_TAREA ESCRITA_
Selecciona y copia todas las filas que aparecen a continuación que contienen la cadena "output". Ten en cuenta que se distinguen mayúsculas y minúsculas.

—————

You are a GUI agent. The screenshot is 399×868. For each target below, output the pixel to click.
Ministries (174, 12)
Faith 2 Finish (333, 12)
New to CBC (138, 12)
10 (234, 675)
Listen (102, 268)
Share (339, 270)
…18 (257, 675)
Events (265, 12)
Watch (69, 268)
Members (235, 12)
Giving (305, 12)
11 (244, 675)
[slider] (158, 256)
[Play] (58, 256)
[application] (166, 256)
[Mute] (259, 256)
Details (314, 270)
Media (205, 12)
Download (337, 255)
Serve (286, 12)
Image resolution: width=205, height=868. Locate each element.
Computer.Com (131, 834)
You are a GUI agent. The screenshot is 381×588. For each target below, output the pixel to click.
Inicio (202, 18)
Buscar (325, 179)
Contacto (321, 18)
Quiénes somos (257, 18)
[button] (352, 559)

—————

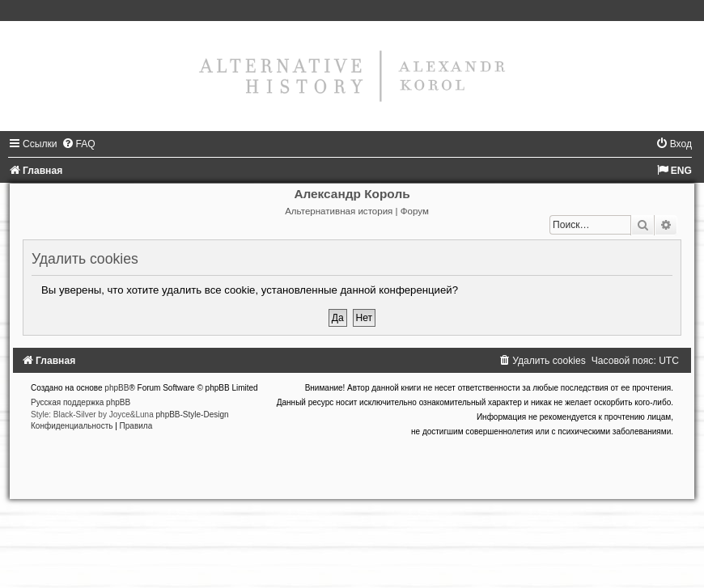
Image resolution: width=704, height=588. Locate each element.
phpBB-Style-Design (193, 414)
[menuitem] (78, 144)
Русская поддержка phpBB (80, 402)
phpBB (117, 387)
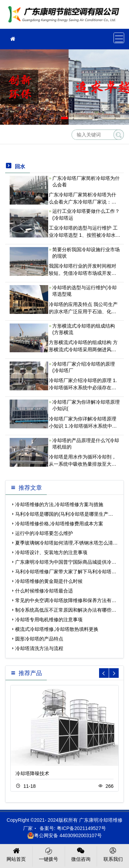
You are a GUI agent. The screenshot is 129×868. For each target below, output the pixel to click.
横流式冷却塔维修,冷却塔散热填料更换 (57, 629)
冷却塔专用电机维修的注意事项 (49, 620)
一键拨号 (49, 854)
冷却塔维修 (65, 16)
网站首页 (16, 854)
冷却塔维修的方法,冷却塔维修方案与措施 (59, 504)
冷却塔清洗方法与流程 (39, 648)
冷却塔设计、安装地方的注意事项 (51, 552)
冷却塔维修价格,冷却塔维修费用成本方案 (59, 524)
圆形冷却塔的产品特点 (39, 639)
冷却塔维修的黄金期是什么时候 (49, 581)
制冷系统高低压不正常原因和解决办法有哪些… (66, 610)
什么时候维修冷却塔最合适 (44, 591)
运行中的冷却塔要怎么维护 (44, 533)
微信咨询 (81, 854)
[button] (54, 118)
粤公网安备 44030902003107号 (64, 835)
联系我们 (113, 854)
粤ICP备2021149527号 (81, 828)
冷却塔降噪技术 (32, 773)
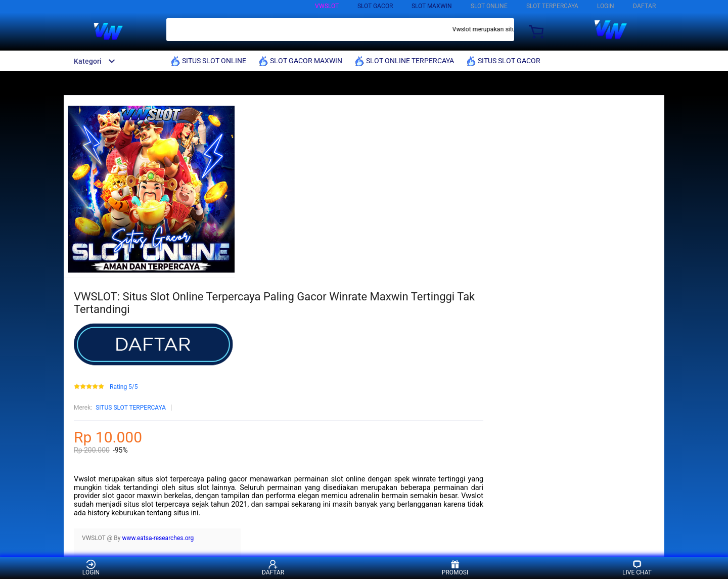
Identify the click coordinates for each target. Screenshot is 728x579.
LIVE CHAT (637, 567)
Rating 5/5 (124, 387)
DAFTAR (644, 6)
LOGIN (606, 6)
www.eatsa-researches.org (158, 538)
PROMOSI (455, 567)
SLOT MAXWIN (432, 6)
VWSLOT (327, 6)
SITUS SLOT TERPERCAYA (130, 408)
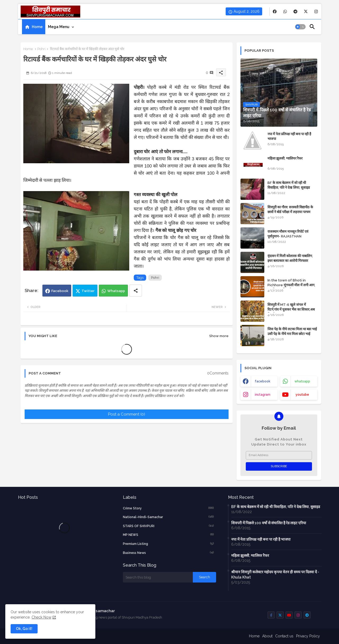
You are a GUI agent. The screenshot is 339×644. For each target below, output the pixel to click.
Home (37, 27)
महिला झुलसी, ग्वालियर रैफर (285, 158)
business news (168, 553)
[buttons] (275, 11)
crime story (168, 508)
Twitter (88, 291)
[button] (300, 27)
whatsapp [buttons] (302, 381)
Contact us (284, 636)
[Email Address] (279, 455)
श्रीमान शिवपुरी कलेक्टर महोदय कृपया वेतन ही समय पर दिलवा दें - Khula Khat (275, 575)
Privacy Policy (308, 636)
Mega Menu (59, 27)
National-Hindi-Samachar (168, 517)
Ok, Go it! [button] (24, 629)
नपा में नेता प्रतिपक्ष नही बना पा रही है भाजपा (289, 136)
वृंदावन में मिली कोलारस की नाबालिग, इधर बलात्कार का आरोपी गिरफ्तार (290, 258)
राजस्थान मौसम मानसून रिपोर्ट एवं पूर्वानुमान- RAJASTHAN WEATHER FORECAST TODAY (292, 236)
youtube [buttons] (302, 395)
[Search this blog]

—————

_RESPUESTA FINAL_
You are a GUI agent. The screenshot is 399×868. For each target below, output the pixel to click.
You are a GUI agent. The screenshot is 381×588. For each target below, output the pixel to click.
You are a GUI agent. The screenshot is 129×868. For each target below, output the pixel to click.
You are a GUI agent. The screenshot is 339×644. For each target below, output the pixel to click.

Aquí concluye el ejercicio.